**Alıntılanan metin**:
Derrida’nın İsrail’e yönelik duruşu, Bourdieu’nünki gibi, hiç de eşsiz değil. Solcu Fransız aydın Etienne Balibar kısa bir süre önce çok sayıda meslektaşına ders vermek üzere İsrail’e gitmesini haklı çıkarmaya çalışan bir açıklama gönderdi. Bu açıklamada bazı Fransız akademisyenlerin ve kurumların İsrail’e yönelik olarak uyguladığı akademik boykotun doğru ve yanlış taraflarını tartışan Balibar, bunu hiç dillendirmese de anti-boykot cephesinde yer alıyor. Boykotu desteklediğini iddia etmesine karşın, İsrail’i ziyaret etmesi ve orada ders vermesi bu iddia ile çelişiyor. Balibar, sunduğu gerekçede, bu konudaki tutumunun bir “çelişki” değil, daha ziyade bir “zorluk” olduğunu iddia ediyor. Bir taraftan hükümetin yaptığı işgale karşı çıkan İsrailli akademisyenleri tecrit etmek istemiyor ve bu kendi iddiasına göre İsrail ziyaretini meşrulaştırıyor, fakat diğer taraftan bu durumdaki İsraillilerin çok az sayıda olduğunun altını çiziyor.

**Ham veri**:
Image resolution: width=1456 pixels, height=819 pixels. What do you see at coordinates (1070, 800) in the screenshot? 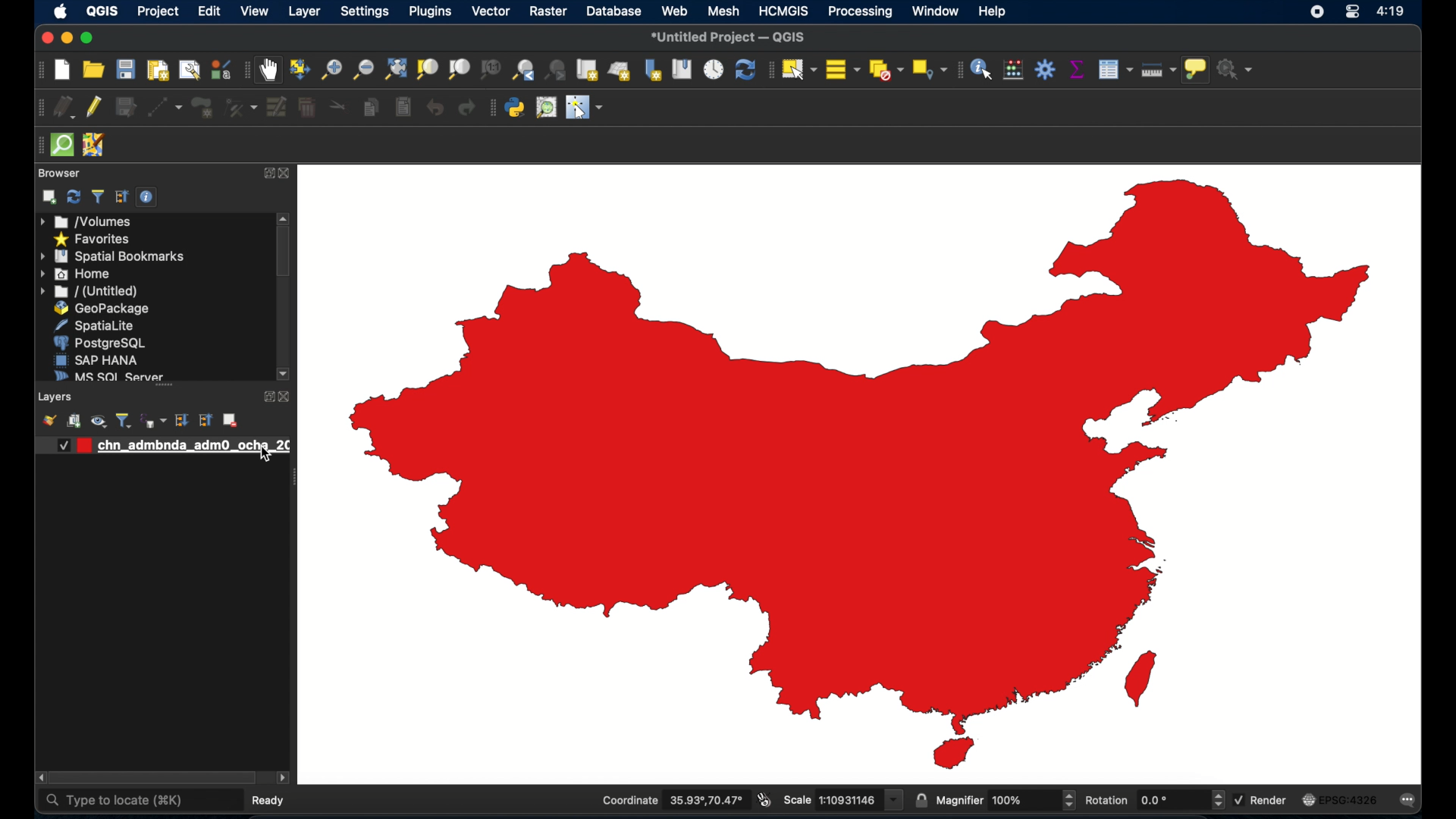
I see `increase or decrease magnifier value` at bounding box center [1070, 800].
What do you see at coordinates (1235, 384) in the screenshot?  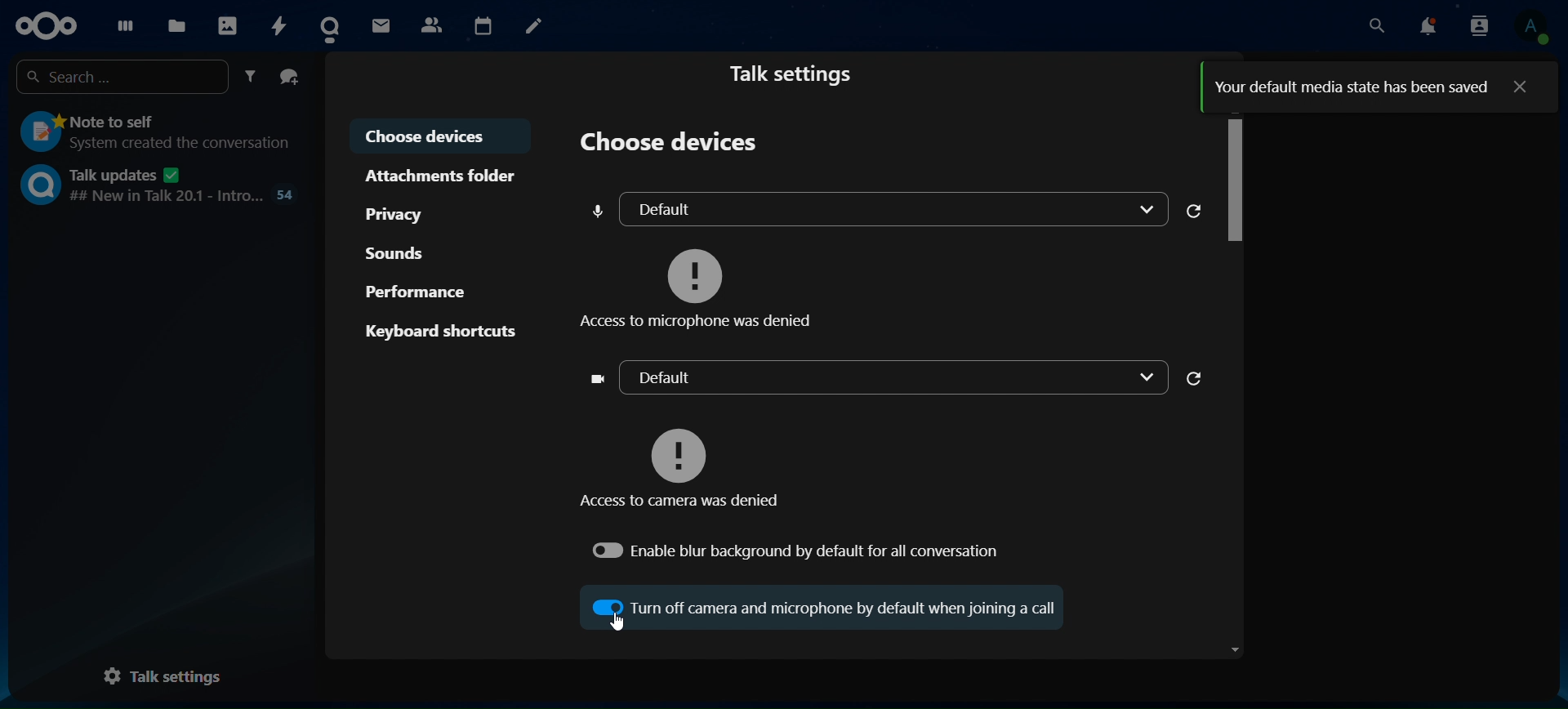 I see `Scroll bar` at bounding box center [1235, 384].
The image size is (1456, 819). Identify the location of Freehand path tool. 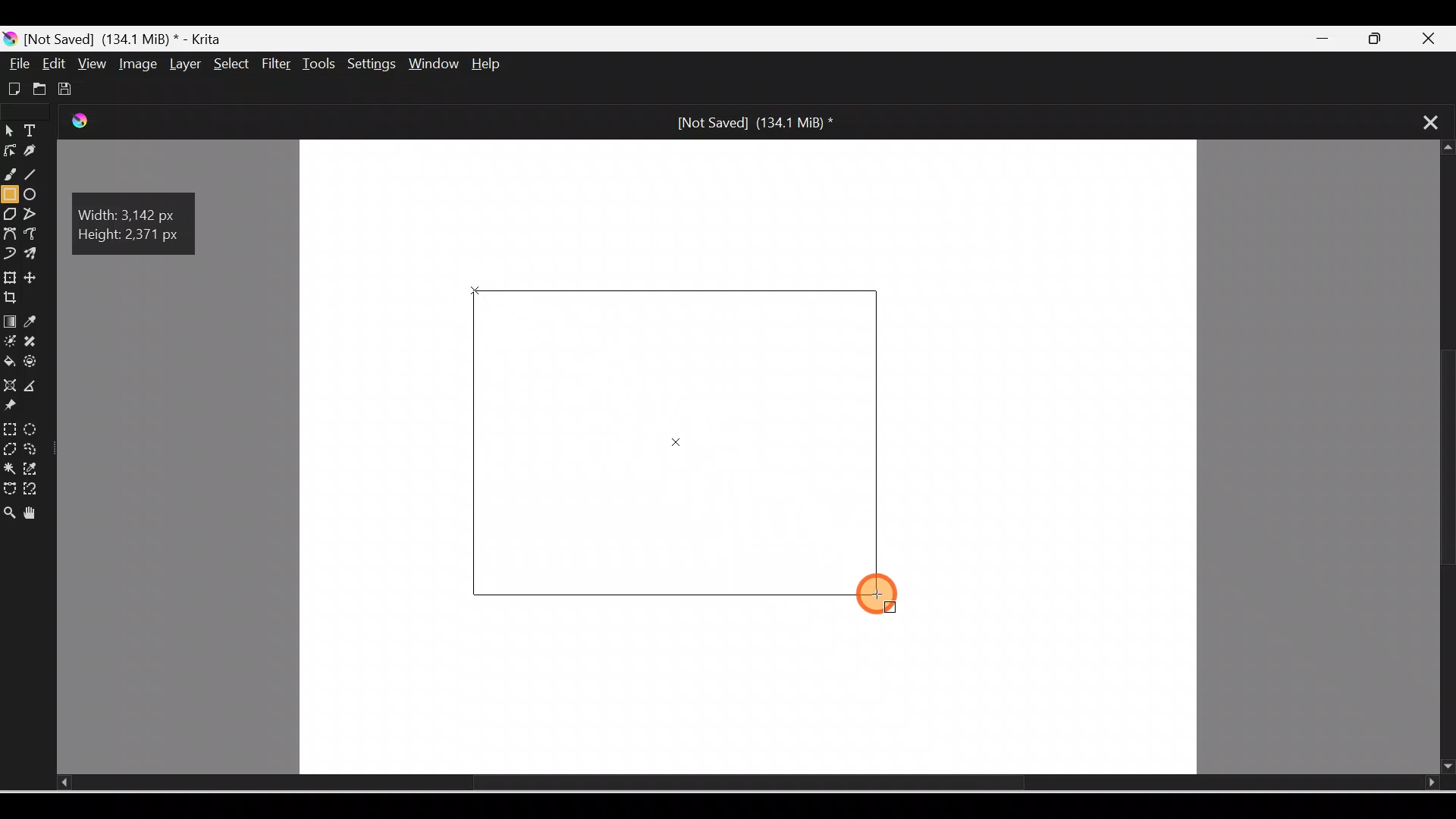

**Verilen alıştırma**:
İsrail'e yönelik akademik boykot ve Balibar'ın tutumu üzerine olan metni kaldığı yerden devam ettirin. Satırların bu çalışmada hiçbir işlevi yoktur.

**Alıştırma çıktısı**:
Balibar, İsrail’de ders vermesinin bu az sayıdaki İsraillinin tecritten kurtulmalarına nasıl yardım ettiğini, ziyaretinin, İsrail’i kendi topraklarında bile eleştirebilen (ve bu şekilde İsrail’in “Ortadoğu’daki tek demokratik devlet” olduğu şeklindeki propagandacı imajını pekiştiren) dünyanın önde gelen aydınlarının yaptıkları ziyaretlerde de olduğu gibi yalnızca İsrail’in meşruluğunu arttırmaya yarayıp yaramadığını açıklamıyor. Balibar, sunduğu gerekçenin hiçbir yerinde İsrail’in ırkçı bir Yahudi devleti olduğu gerçeğine işaret etmiyor, yalnızca Batı Şeria’nın ve Gazze’nin işgali edilmesine karşı çıkıyor. Filistinli akademik kurumlar ve akademisyenler ile bir araya gelmesinin ve/veya onları dinleyicileri arasına dahil etmesinin İsrail ziyaretini meşrulaşacağına inanıyor gibi görünüyor.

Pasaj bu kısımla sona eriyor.